> GOAL OF THE EXERCISE:
Each record should be retyped word for word.

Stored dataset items

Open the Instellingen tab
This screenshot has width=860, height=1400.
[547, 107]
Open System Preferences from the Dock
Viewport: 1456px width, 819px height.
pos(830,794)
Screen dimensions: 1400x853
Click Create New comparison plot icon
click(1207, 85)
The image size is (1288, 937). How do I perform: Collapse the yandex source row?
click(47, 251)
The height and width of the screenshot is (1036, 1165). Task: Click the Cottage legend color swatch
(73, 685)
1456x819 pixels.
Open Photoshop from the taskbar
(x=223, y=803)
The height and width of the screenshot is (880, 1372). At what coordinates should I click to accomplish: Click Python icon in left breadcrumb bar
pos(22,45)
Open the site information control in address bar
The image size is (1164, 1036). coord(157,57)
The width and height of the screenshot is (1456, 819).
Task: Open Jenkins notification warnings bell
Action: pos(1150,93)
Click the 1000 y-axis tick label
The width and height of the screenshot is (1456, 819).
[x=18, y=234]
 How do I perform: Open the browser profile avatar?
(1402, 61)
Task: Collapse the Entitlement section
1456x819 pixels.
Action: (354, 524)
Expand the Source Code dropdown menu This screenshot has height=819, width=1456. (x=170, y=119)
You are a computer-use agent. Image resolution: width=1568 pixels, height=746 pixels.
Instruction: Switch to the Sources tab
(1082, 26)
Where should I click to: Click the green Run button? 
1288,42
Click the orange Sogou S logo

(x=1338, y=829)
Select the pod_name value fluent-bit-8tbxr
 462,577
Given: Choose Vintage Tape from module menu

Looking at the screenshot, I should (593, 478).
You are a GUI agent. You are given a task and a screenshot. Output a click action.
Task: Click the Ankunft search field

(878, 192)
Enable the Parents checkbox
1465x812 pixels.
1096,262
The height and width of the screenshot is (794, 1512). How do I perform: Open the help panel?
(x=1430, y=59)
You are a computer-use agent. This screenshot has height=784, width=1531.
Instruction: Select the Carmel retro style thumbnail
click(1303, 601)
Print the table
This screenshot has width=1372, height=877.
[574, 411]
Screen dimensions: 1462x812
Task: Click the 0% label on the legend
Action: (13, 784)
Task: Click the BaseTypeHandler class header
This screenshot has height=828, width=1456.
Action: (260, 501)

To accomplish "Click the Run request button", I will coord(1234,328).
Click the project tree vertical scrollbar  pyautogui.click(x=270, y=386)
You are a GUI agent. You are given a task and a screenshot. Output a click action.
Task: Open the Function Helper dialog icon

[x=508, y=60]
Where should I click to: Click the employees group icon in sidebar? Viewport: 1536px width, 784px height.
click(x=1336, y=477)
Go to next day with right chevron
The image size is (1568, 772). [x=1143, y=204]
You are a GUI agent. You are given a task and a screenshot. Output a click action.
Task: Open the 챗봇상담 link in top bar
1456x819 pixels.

> RESPONSE FOR THIS EXERCISE:
Open the Instellingen tab
This screenshot has width=860, height=1400.
[547, 107]
Open System Preferences from the Dock
Viewport: 1456px width, 819px height.
pos(830,794)
Screen dimensions: 1400x853
Click Create New comparison plot icon
click(1207, 85)
The image size is (1288, 937). How do I perform: Collapse the yandex source row?
click(47, 251)
The height and width of the screenshot is (1036, 1165). Task: Click the Cottage legend color swatch
(73, 685)
1456x819 pixels.
Open Photoshop from the taskbar
(x=223, y=803)
The height and width of the screenshot is (880, 1372). At what coordinates should I click to accomplish: Click Python icon in left breadcrumb bar
pos(22,45)
Open the site information control in address bar
The image size is (1164, 1036). coord(157,57)
The width and height of the screenshot is (1456, 819).
Task: Open Jenkins notification warnings bell
Action: pos(1150,93)
Click the 1000 y-axis tick label
The width and height of the screenshot is (1456, 819).
[x=18, y=234]
 How do I perform: Open the browser profile avatar?
(1402, 61)
Task: Collapse the Entitlement section
1456x819 pixels.
Action: (354, 524)
Expand the Source Code dropdown menu This screenshot has height=819, width=1456. (x=170, y=119)
You are a computer-use agent. Image resolution: width=1568 pixels, height=746 pixels.
Instruction: Switch to the Sources tab
(1082, 26)
Where should I click to: Click the green Run button? 
1288,42
Click the orange Sogou S logo

(x=1338, y=829)
Select the pod_name value fluent-bit-8tbxr
 462,577
Given: Choose Vintage Tape from module menu

Looking at the screenshot, I should (593, 478).
You are a GUI agent. You are given a task and a screenshot. Output a click action.
Task: Click the Ankunft search field

(878, 192)
Enable the Parents checkbox
1465x812 pixels.
1096,262
The height and width of the screenshot is (794, 1512). How do I perform: Open the help panel?
(x=1430, y=59)
You are a computer-use agent. This screenshot has height=784, width=1531.
Instruction: Select the Carmel retro style thumbnail
click(1303, 601)
Print the table
This screenshot has width=1372, height=877.
[574, 411]
Screen dimensions: 1462x812
Task: Click the 0% label on the legend
Action: (13, 784)
Task: Click the BaseTypeHandler class header
This screenshot has height=828, width=1456.
Action: (260, 501)

To accomplish "Click the Run request button", I will coord(1234,328).
Click the project tree vertical scrollbar  pyautogui.click(x=270, y=386)
You are a GUI agent. You are given a task and a screenshot. Output a click action.
Task: Open the Function Helper dialog icon

[x=508, y=60]
Where should I click to: Click the employees group icon in sidebar? Viewport: 1536px width, 784px height.
click(x=1336, y=477)
Go to next day with right chevron
The image size is (1568, 772). [x=1143, y=204]
You are a GUI agent. You are given a task and a screenshot. Output a click action.
Task: Open the 챗봇상담 link in top bar
1456x819 pixels.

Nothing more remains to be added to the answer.